One CIO who agrees with Rothenhaus on that point is Andrew Fowler, who heads up IT operations for the seven-hospital Methodist Le Bonheur Health System headquartered in Memphis, Tenn. In 2003, Methodist chose to roll out an emergency department module called FirstNet from its clinical information system vendor Cerner. FirstNet facilitates triage, patient tracking and basic emergency department functions.
"We made a strategic decision to go with as integrated a clinical product as we could," explains Fowler. "From the time you appear in the ED to when you are admitted as a patient, we now get that continuity in one database. With niche products, you end up writing interfaces between products, and you run the risk of losing valuable information or entering something improperly. You need one source of the truth."
Fowler stresses that hospitals should be prepared to take advantage of workflow changes the EDIS offers to eliminate manual tasks. "I would say that process engineering is 50 percent of the work, and if you don’t do it right upfront, you end up redoing it," he adds.
Devoting enough resources to training is also key to a successful implementation. "And the training has to be focused on workflows, not technologies. If you focus just on the technology, you’re putting the onus on the user to figure out how it applies in their job," Fowler adds.
No more pulling charts
Planning a move to a much larger space was the impetus for the emergency department at Riverside Regional Medical Center in Newport News, Va., to switch from paper records to an emergency department information system.

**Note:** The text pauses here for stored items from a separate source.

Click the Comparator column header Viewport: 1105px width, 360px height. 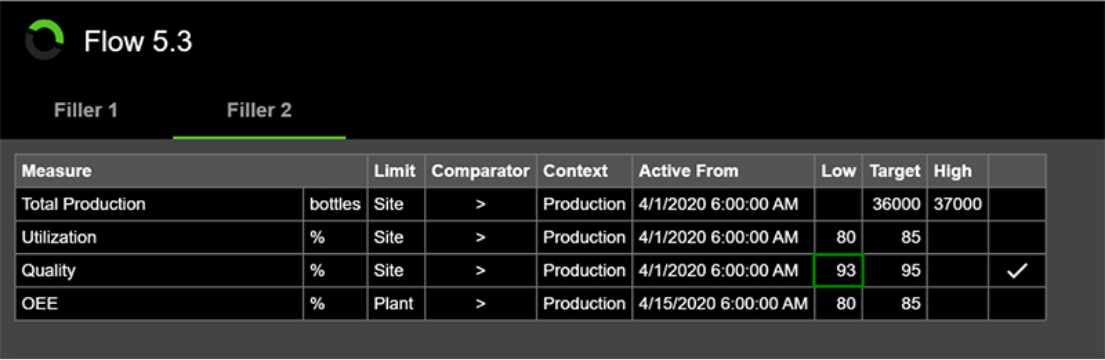(481, 170)
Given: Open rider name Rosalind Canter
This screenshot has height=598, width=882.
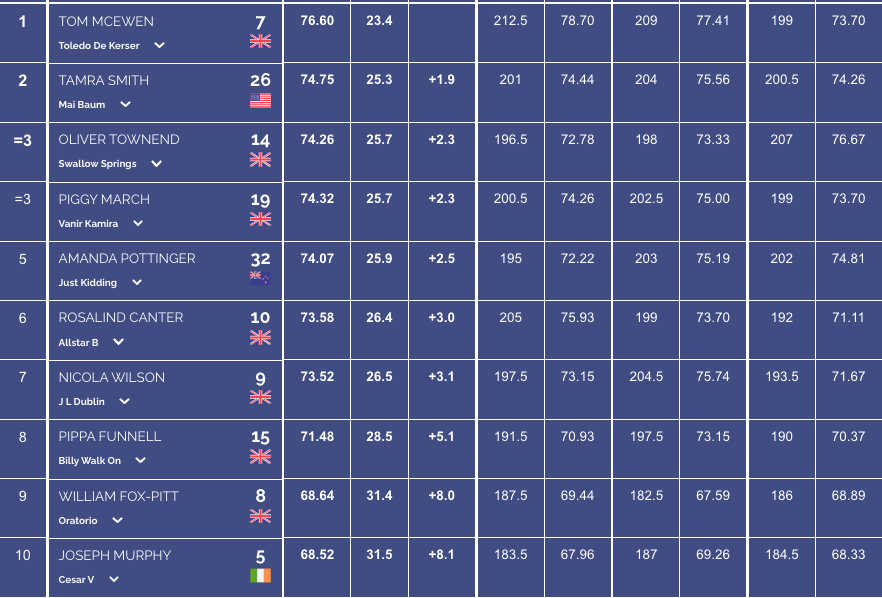Looking at the screenshot, I should (x=121, y=318).
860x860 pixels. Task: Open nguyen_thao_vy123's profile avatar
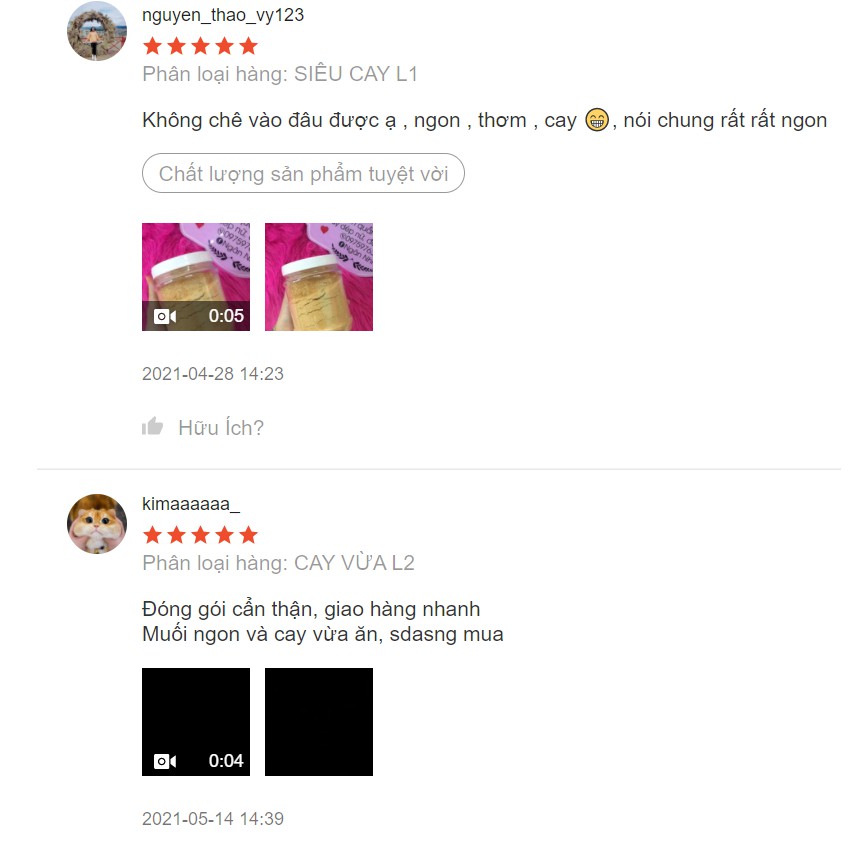(x=97, y=31)
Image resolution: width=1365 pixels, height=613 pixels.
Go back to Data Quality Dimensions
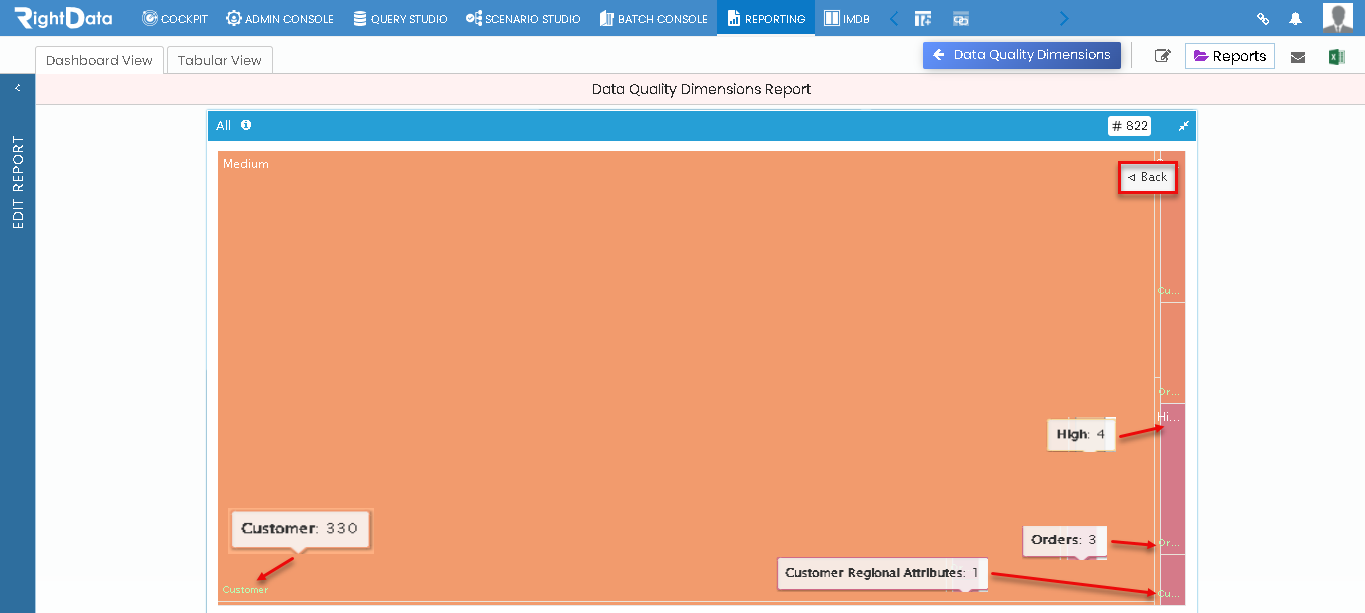click(1022, 55)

"We knew that our old system based on paper was not going to work in this larger space that was going to be more decentralized," says Dr. Gary Kavit, medical director. "We thought we would be in big trouble without an electronic system. Plus, a long-range goal was integrating with a larger electronic medical record for the whole hospital."
Six years ago, he says, there were few promising offerings from clinical information system vendors, and he believed several smaller software companies were making promises they wouldn’t be able to deliver on. "We were skeptical about what several vendors were promising," he says. "We were being overwhelmed by vaporware."